§ TASK STATEMENT
Make an exact copy of the entries, taking out every picture.

********************

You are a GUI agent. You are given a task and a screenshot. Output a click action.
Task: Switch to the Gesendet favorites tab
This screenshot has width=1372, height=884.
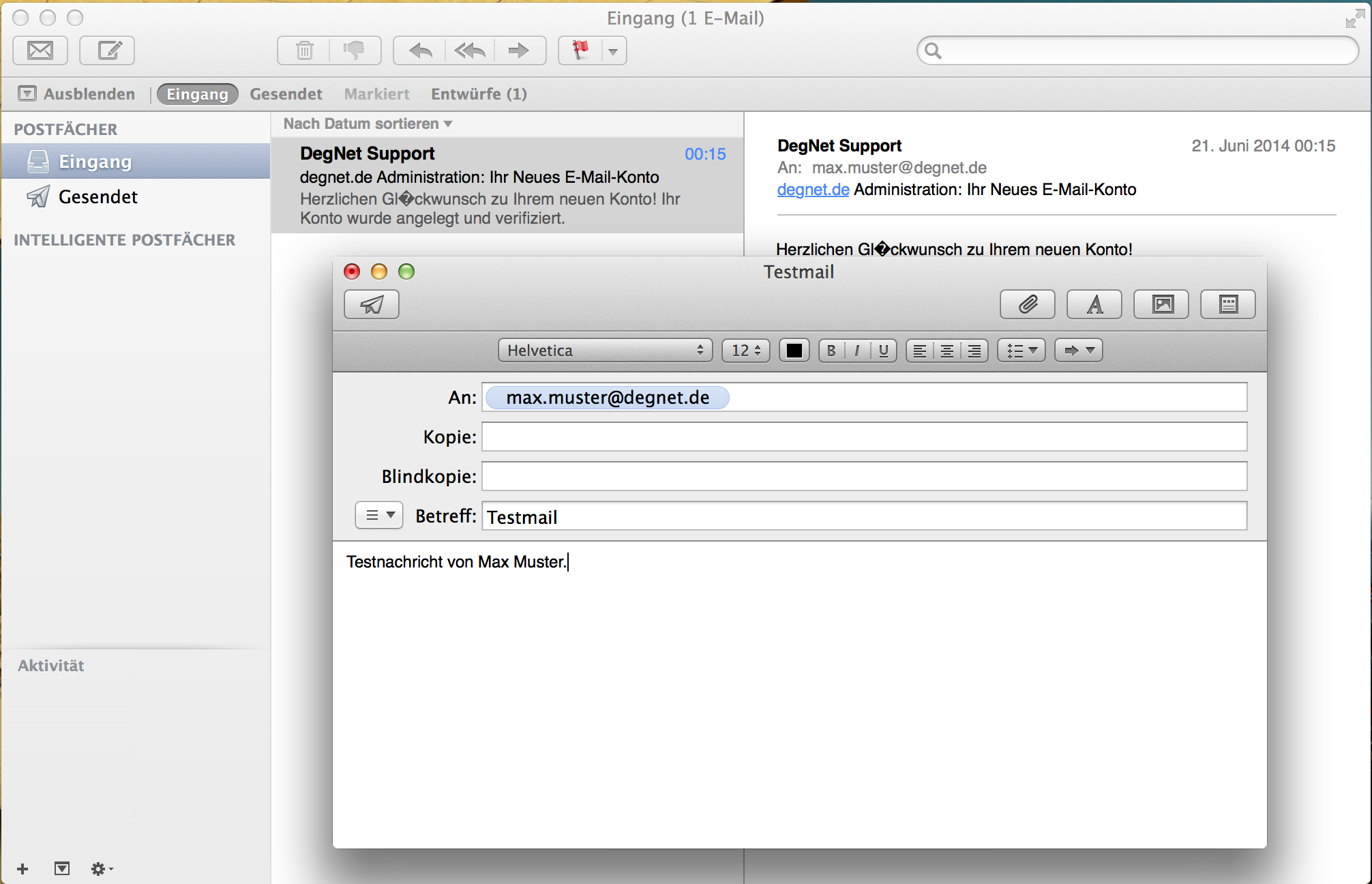pyautogui.click(x=286, y=94)
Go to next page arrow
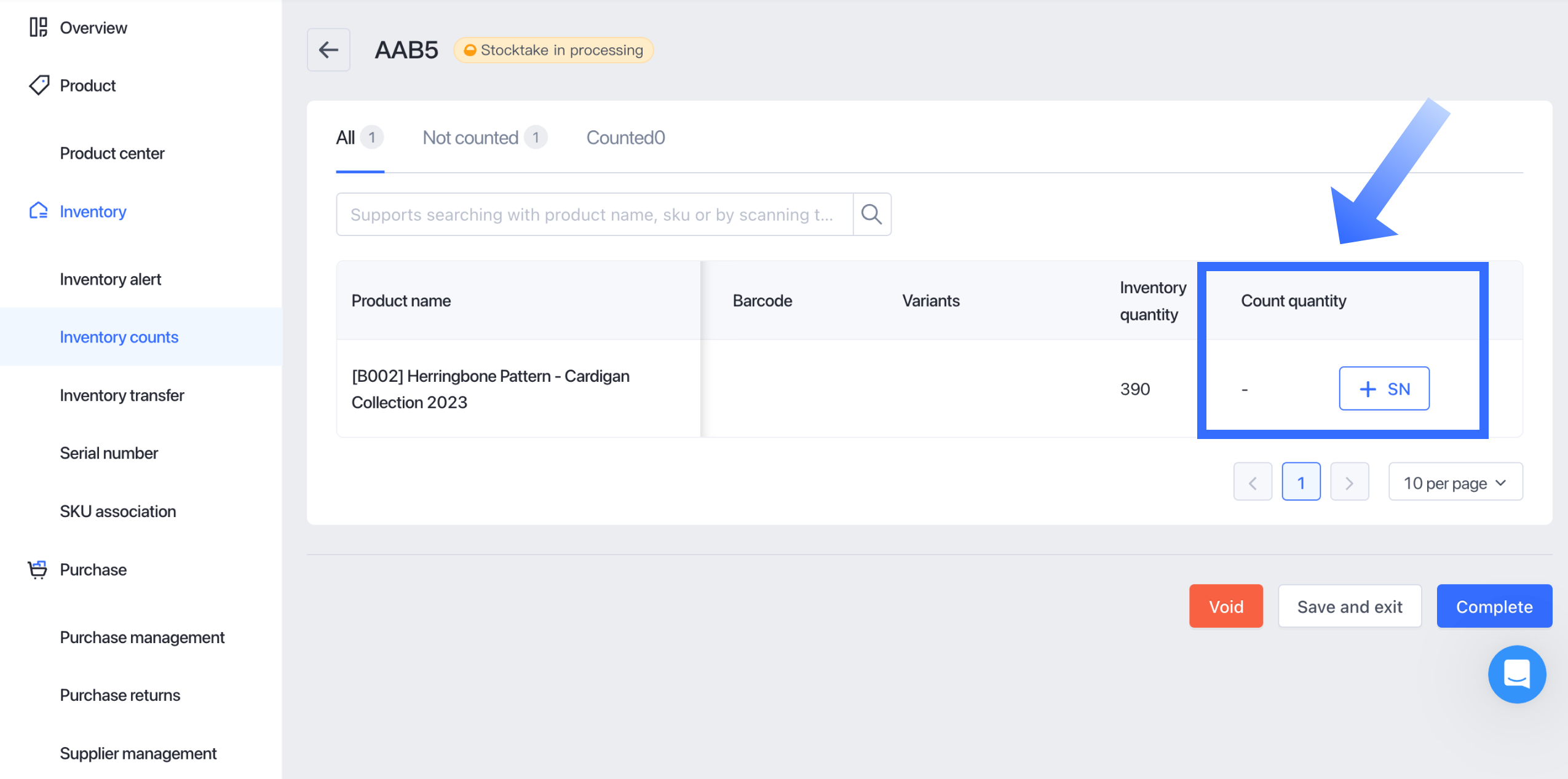Viewport: 1568px width, 779px height. (1349, 483)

********************

§ TASK ANSWER
You are a GUI agent. You are given a task and a screenshot. Output a click action.
Task: Switch to the Gesendet favorites tab
This screenshot has width=1372, height=884.
pyautogui.click(x=286, y=94)
Go to next page arrow
Viewport: 1568px width, 779px height. (1349, 483)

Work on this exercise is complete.